Canadian Housing Market Outlook for 2013
The Canadian real estate market demonstrated remarkable resilience in 2012 with home sales up or on par in 65% of major centres despite considerable headwinds in terms of tighter financing and economic uncertainty abroad. The trend is expected to continue, with home-buying activity propped-up by low interest rates and an improved economic picture in 2013, according to a study released today by a leading real estate franchise in Canada.
The study that examined trends and developments in 26 major markets across the country expects national sales to hold steady in 2013, while prices will be 1.0% higher. Stability is forecast to characterize Canadian real estate in the new year, with sales above or on par with 2012 levels in 81% (21/26) of markets.
Nationally, Canadian home sales are expected to almost mirror the 2012 performance in 2013 holding steady at 454,000 units. The average price of a Canadian home is expected to appreciate nominally in 2013, rising to $366,500, 1.0% above year-end 2012 levels.
Canada's housing market, which roared higher in 2011 and the first half of 2012, started to slow after the government tightened rules on mortgage lending in a bid to cool the market and prevent home buyers from taking on too much debt.
Despite all the negativity surrounding residential real estate, the sky is not falling, says Gurinder Sandhu, Executive Vice President and Regional Director, RE/MAX Ontario-Atlantic Canada. Home sales have moderated, but remain within healthy levels. Greater optimism is expected to return next year, as the economy marks further improvement. Canadians appear to be reigning in their spending, heeding cautionary statements by the country's financial leaders. We believe that will only serve to shore up the already healthy framework of the Canadian housing market in 2013.
The report found that low interest rates were a major impetus in 2012, fuelling sales of homes across the board.

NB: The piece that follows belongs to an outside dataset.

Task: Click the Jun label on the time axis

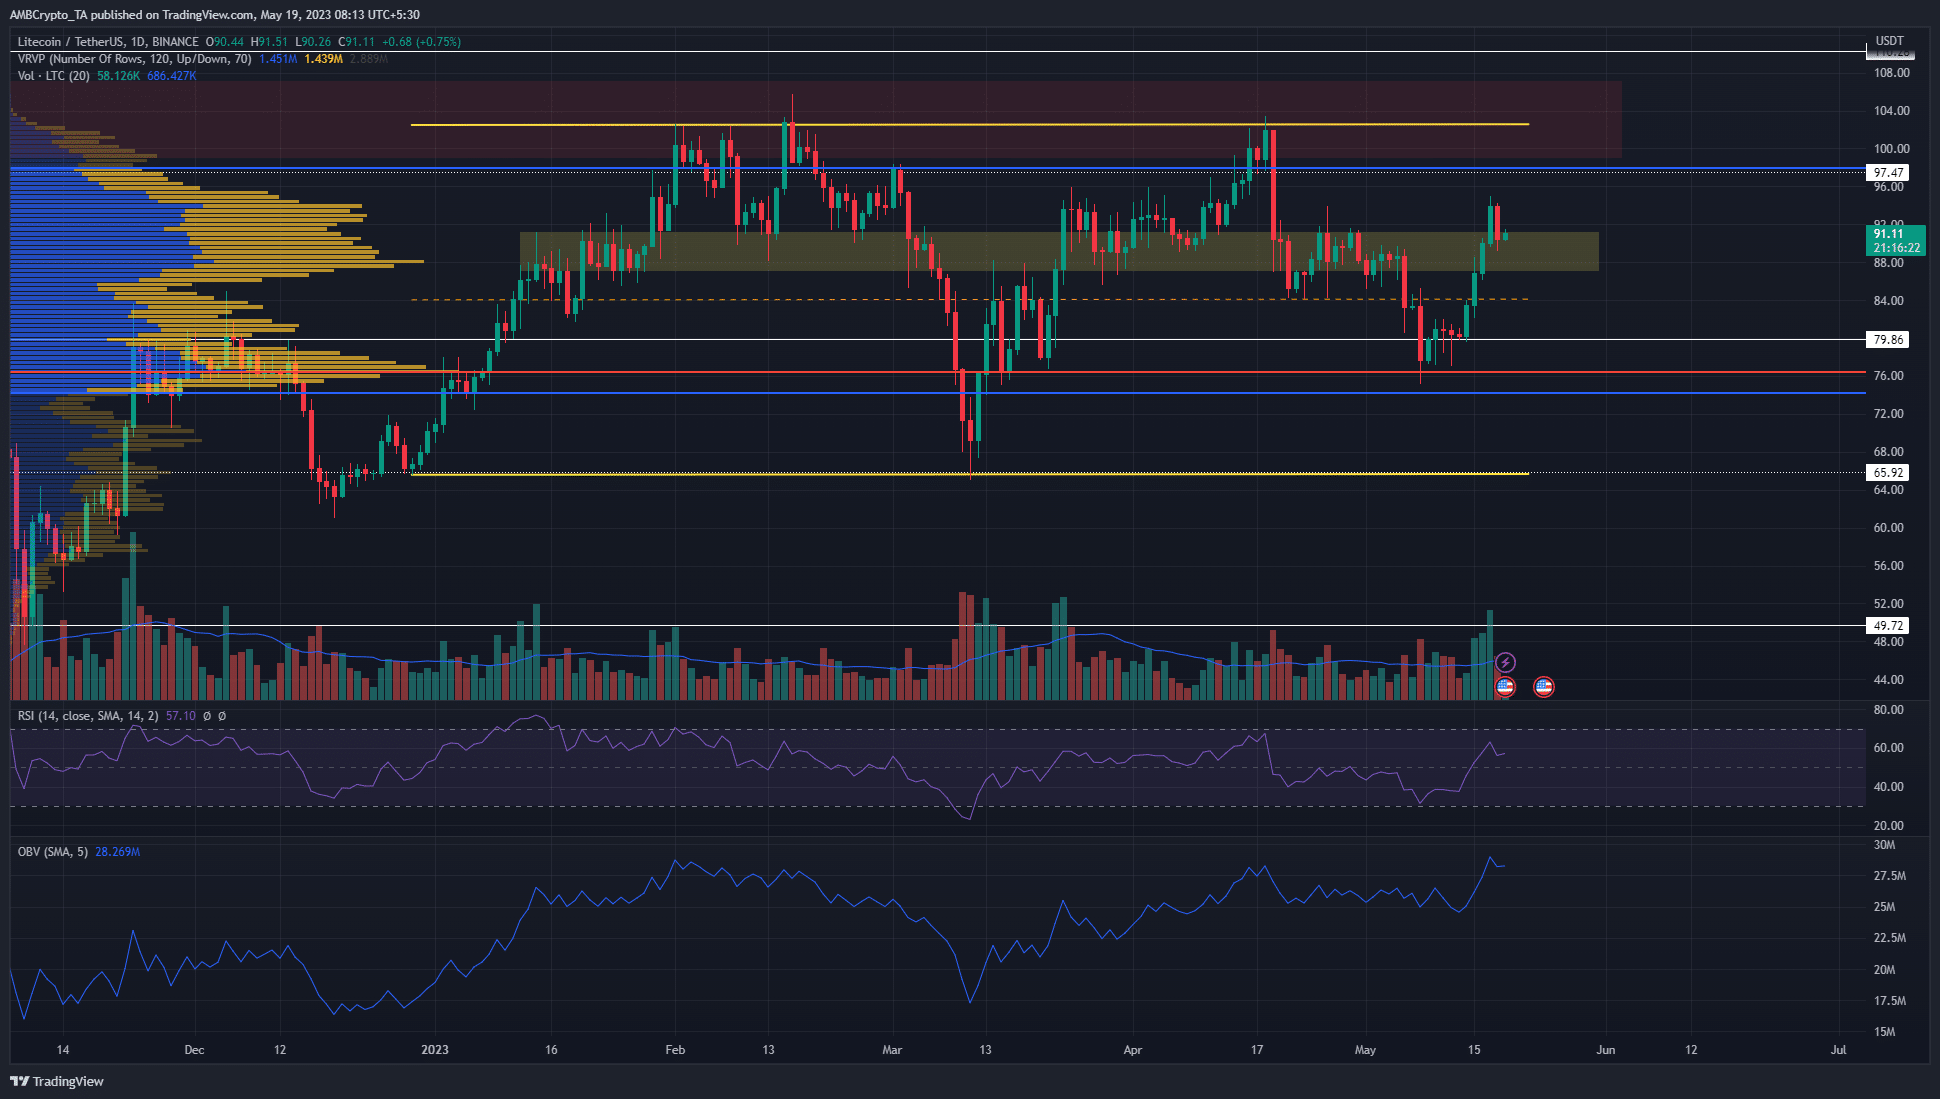Action: 1605,1050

Tight inventory levels also factored into the equation early in the year, causing a flurry of activity in many centres. By mid-year, however, the third round of CMHC mortgage tightening had a noticeable impact on housing markets, pushing home ownership beyond the grasp of many first-time buyers.
The report also identified several regional disparities. Most notable was the pull back in sales activity in Greater Vancouver. A banner 2011 year and a slowdown in investor activity contributed to the trend in 2012. Yet, moderation was more widespread in the east, with half of Ontario and Atlantic Canada markets (8/16) reporting 2012 sales off the 2011 pace. Strength was evident throughout Saskatchewan, Alberta, and Nova Scotia, where exceptionally sound economic fundamentals drove demand. The Prairies also stood out in price appreciation, along with the Atlantic Provinces in 2012, and a repeat is on tap for next year. In 2013, Vancouver will rebound to post the strongest sales gain, while Quebec markets post the sharpest decrease.
Looking forward, there are a number of factors on the horizon that will serve to bolster residential activity in 2013. Canada's economic performance is expected to show signs of improvement, particularly in the latter half of the year, which should bode well for housing markets across the country. Historically low interest rates will also continue to drive healthy home-buying activity, especially in the move-up segment. Last, but certainly not least, there's no denying the universal appeal of bricks and mortar. Canadians believe in home ownership. The stability of real estate over the long-term continues to fuel its appeal.
While first-time buyers will continue to have a significant presence in the overall marketplace, they are expected to take a back seat in 2013 in Canada's largest markets with move-up buyers the new engine driving home-buying activity. The greatest advance in home sales is expected in Vancouver (12%), Calgary (10%), Halifax (5%), Kingston (4.5%) and Saint John (4%). The strongest upward momentum in average price in 2013 is forecast for St. John's (6%), Regina (5%), Kingston (4.5%), and Halifax (4%), followed by Fredericton and Winnipeg (3%). More balanced market conditions are expected in 2013 throughout the majority of markets, with supply meeting demand.
The long-term outlook for the Canadian real estate remains strong. It has proven so in the past, and it will ring true in the years to come. Canada's major centres are evolving at a tremendous pace and gaining traction on the world stage. As we look forward, our communities will certainly be more vibrant, more sustainable, while our housing mix focuses on density and diversification.
Immigration and population growth will continue to support housing demand moving forward. The Canadian government's commitment to immigration will hold steady, with the country set to welcome as many as 265,000 immigrants in 2013. The greater focus on economic immigrants is already leading to quicker household formation and home ownership than in years past. These two factors will also support the burgeoning condominium segment along with Canada's aging population while the desire for tangible assets props up the upper-end.